→ EXCERPTED PASSAGE
The Water Agenda broke down bills that threaten to undo groundwater regulations approved by voters in Cochise County, and would do the same anywhere else in the state where local voters try to control their water destiny.
A good read: Wednesday was an important day for homeless policy in Tucson. It was the yearly point-in-time count of unsheltered people, which is conducted in late January in communities across the country, and becomes the benchmark for policies for the rest of the year. The Arizona Luminaria staff spread out across the city to talk with unsheltered people around fire pits, inside medical clinics, and at the headquarters of the people doing the counting.
Getting solid footing: After years of lobbying by faculty, the University of Arizona is going to start signing more multi-year contracts, the Arizona Daily Star’s Prerana Sannappanavar reports. The move would give more stability to nearly 300 faculty members, which is part of new UA President Suresh Garimella’s goal of improving morale.

→ REQUIRED ACTION 1
Using the news roundup, decide whether each statement agrees with it. Answer yes or no, and quote the words that decide it.
(a) The point-in-time count of unsheltered people takes place in late January.
(b) The University of Arizona's move to more multi-year contracts would affect about 3,000 faculty members.
(c) The bills would affect groundwater regulations only in Cochise County.
→ REQUIRED ACTION 2
Shorten the news roundup paragraph that begins "A good read:" and keep its main facts.
→ REQUIRED ACTION 3
Carry on the news roundup from its last sentence.
You can ignore the lines that come next.

→ SOURCE DATA
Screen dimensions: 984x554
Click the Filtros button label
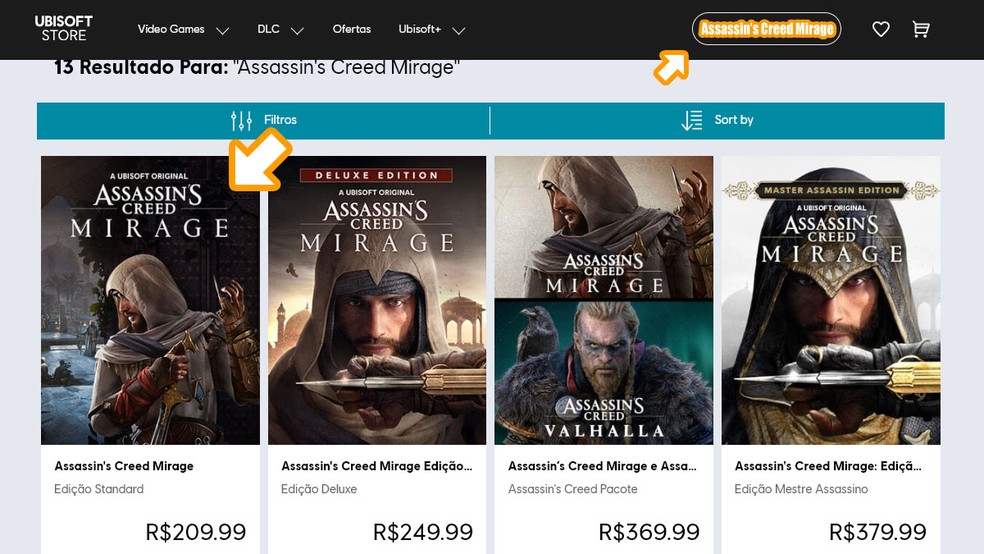pos(280,120)
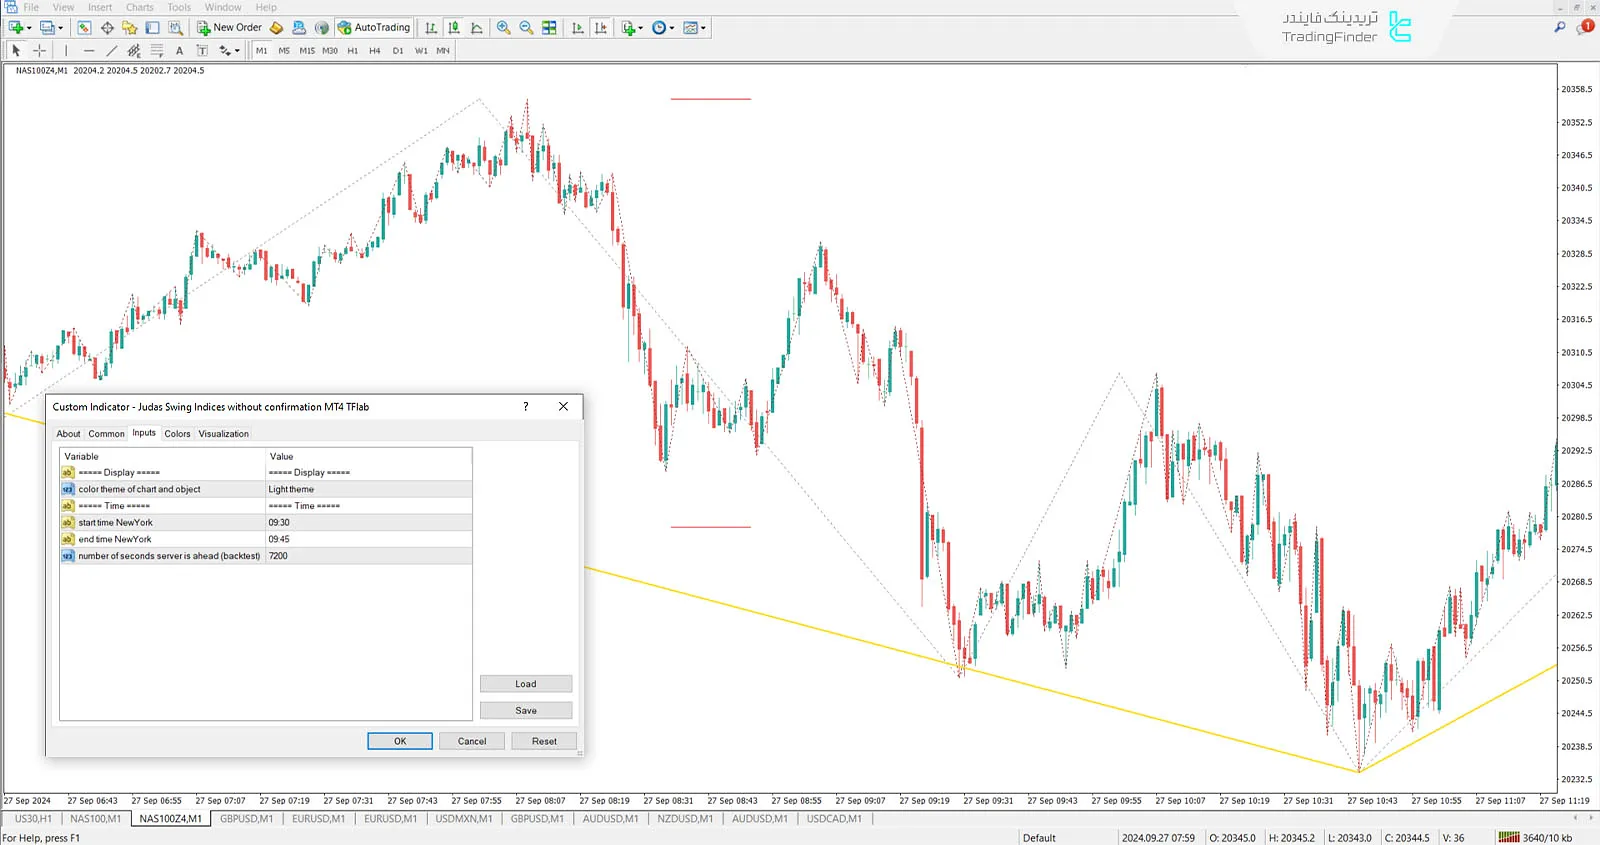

→ RESPONSE 1
(a) Yes: "conducted in late January in communities across the country"
(b) No: "give more stability to nearly 300 faculty members"
(c) No: "would do the same anywhere else in the state where local voters try to control their water destiny"

→ RESPONSE 2
Wednesday was Tucson's yearly point-in-time count of unsheltered people. The count is held in late January in communities across the country and sets the benchmark for homeless policy for the rest of the year. Arizona Luminaria staff went across the city to talk with unsheltered people at fire pits, at medical clinics and at the counters' headquarters.

→ RESPONSE 3
Crisis after crisis: The Douglas City Council declared a state of emergency in light of Donald Trump’s executive actions on the border, which the council expects will hurt the city’s economic lifeblood: local, cross-border commerce, the Herald/Review’s Lyda Longa reports. Douglas Mayor Jose Grijalva says the federal government should compensate the city if it shuts down the border. The city council approved the declaration by a 3-2 vote.
"While there is no immediate invasion of narcotics and crime within the city of Douglas, I find it necessary and prudent to prepare for the influx of military personnel to the southern border, to take every lawful precaution available in order to protect the health, safety and welfare of Douglas's citizens,” Grijalva wrote in the declaration.
Keeping the focus local: The Santa Cruz County Sheriff’s Office is pulling out of a program that paid deputies to do border enforcement work on the federal government’s dime, the Nogales International’s Daisy Zavala Magaña reports. Sheriff David Hathaway, a Democrat, said he wants to keep better control of his staff, instead of having them reporting to the Border Patrol as part of the program, known as Operation Stonegarden. Hathaway also noted the overtime payments through Stonegarden added a financial burden to the county by raising deputies’ pension payments, which aren’t covered by Stonegarden.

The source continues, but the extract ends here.